-- START OF Supplied records --

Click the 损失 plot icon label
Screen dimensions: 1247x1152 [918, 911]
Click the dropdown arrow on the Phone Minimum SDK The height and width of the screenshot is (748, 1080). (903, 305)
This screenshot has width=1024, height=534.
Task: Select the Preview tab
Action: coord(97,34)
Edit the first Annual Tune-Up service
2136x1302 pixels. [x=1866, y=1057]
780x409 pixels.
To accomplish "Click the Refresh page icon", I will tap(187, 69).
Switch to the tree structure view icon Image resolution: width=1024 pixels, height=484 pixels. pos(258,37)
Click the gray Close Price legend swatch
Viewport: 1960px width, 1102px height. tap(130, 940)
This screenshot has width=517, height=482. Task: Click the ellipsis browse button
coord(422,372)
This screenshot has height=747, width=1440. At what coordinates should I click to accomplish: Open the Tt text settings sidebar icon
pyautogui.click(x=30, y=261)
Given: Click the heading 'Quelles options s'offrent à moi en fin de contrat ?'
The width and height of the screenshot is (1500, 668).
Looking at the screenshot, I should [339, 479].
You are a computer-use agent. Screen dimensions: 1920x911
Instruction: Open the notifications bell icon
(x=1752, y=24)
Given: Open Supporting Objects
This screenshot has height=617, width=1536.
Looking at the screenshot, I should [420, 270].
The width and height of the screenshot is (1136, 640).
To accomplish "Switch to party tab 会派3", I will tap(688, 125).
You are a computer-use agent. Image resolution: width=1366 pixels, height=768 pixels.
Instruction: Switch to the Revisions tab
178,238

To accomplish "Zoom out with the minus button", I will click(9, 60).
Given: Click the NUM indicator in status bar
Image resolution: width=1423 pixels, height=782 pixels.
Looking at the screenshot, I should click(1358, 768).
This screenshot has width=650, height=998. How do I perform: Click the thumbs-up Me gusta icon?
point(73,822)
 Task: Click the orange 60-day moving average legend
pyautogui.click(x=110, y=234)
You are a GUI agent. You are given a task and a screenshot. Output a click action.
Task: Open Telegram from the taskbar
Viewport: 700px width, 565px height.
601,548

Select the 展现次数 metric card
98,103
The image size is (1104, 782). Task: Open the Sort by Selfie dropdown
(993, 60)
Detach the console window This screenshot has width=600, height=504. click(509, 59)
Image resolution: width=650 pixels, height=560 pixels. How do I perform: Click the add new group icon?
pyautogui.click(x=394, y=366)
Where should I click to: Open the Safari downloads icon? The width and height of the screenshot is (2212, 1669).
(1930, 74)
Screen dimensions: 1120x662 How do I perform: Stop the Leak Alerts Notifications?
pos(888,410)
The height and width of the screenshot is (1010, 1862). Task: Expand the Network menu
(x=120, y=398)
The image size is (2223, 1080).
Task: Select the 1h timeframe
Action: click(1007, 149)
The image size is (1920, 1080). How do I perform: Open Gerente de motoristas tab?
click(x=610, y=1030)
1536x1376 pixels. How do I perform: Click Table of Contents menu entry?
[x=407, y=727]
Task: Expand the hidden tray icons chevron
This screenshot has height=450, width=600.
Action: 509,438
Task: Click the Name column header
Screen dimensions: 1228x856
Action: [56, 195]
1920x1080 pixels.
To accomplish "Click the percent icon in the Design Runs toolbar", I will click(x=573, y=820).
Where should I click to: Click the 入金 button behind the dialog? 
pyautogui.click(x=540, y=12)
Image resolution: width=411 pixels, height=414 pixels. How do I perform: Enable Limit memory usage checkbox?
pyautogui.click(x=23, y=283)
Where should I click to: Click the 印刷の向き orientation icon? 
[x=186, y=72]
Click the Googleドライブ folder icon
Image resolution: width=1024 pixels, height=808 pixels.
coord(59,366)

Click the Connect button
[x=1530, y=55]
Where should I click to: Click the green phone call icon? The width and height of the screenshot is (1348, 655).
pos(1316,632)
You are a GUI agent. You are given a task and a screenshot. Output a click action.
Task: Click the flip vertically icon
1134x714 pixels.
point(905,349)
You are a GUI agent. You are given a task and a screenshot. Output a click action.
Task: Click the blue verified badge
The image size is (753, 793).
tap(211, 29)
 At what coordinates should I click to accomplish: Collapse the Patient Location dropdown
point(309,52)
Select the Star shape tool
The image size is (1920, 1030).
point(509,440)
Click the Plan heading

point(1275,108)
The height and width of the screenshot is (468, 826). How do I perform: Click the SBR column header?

-- END OF Supplied records --

■ **Instruction**
Which lines in the entries above contain the word "pixels"? Copy each of those lines in full, and treat uppercase and lowercase as different.

■ **Answer to the task**
2136x1302 pixels. [x=1866, y=1057]
780x409 pixels.
Switch to the tree structure view icon Image resolution: width=1024 pixels, height=484 pixels. pos(258,37)
You are a computer-use agent. Image resolution: width=1366 pixels, height=768 pixels.
Image resolution: width=1423 pixels, height=782 pixels.
Image resolution: width=650 pixels, height=560 pixels. How do I perform: Click the add new group icon?
1536x1376 pixels. How do I perform: Click Table of Contents menu entry?
1920x1080 pixels.
Image resolution: width=411 pixels, height=414 pixels. How do I perform: Enable Limit memory usage checkbox?
Image resolution: width=1024 pixels, height=808 pixels.
1134x714 pixels.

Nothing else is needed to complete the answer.